DOCUMENT EXCERPT Block Start

I still think there's a concern about what happens when projectiles pass through the body at speeds greater than the speed of sound inside the body. Conventional bullets don't do that, and I wouldn't be surprised if this results in greater shock damage to internal organs than a conventional bullet could achieve.
Korto wrote:In a story, the main guy said that a Heavy Needler could fire a needle (10g 5000m/s 4mm thick 1000mm long) through "one end of the mansion to the other", through multiple heavy masonry (brick) walls. Would he have been correct, or would the needle likely have exploded hitting the first wall? (It's all right for him to be wrong, he's a merchant/pilot/starship captain, not trained military.)
If the needle material is dense and hard enough it would crash through masonry walls rather effectively, though it might not crash through all the walls in the mansion depending on exactly how many there were and how thick they were.

DOCUMENT EXCERPT Block End
SUPPLIED INFORMATION Block Start

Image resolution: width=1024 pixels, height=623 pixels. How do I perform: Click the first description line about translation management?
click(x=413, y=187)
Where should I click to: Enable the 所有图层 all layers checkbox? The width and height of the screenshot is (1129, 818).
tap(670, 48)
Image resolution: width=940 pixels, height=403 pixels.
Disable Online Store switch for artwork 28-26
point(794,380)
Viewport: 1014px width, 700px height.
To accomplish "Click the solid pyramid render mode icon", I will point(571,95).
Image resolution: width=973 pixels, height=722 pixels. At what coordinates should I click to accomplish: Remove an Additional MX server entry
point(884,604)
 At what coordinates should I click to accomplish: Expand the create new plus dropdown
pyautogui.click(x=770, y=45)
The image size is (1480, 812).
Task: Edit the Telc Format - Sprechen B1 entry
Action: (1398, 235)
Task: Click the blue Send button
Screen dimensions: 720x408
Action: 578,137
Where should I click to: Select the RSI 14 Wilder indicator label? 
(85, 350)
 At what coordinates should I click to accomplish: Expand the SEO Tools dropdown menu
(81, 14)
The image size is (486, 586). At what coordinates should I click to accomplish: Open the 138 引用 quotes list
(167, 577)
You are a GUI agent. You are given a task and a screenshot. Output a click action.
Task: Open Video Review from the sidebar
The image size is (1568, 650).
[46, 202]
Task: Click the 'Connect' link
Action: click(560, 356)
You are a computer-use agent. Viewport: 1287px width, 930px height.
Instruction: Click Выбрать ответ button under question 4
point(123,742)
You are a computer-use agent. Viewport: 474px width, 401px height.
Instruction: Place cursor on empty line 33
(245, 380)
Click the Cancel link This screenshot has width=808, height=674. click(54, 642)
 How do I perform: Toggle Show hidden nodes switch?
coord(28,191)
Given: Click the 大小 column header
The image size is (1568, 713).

SUPPLIED INFORMATION Block End

TO DO:
**A.** From the forum post on needle projectiles, write out again the part starting with "If the needle" and going on through "thick they were.".
**B.** Based on the forum post on needle projectiles, say whether each statement agrees with it, and quote the words that settle it: (i) Conventional bullets pass through the body faster than the speed of sound inside the body. (ii) The needle in the story is 4mm thick. (iii) The main guy in the story is trained military.
You won't need the listing for anything here.

ANSWER LIST:
**A.**
If the needle material is dense and hard enough it would crash through masonry walls rather effectively, though it might not crash through all the walls in the mansion depending on exactly how many there were and how thick they were.

**B.**
(i) No: "Conventional bullets don't do that"
(ii) Yes: "4mm thick"
(iii) No: "not trained military"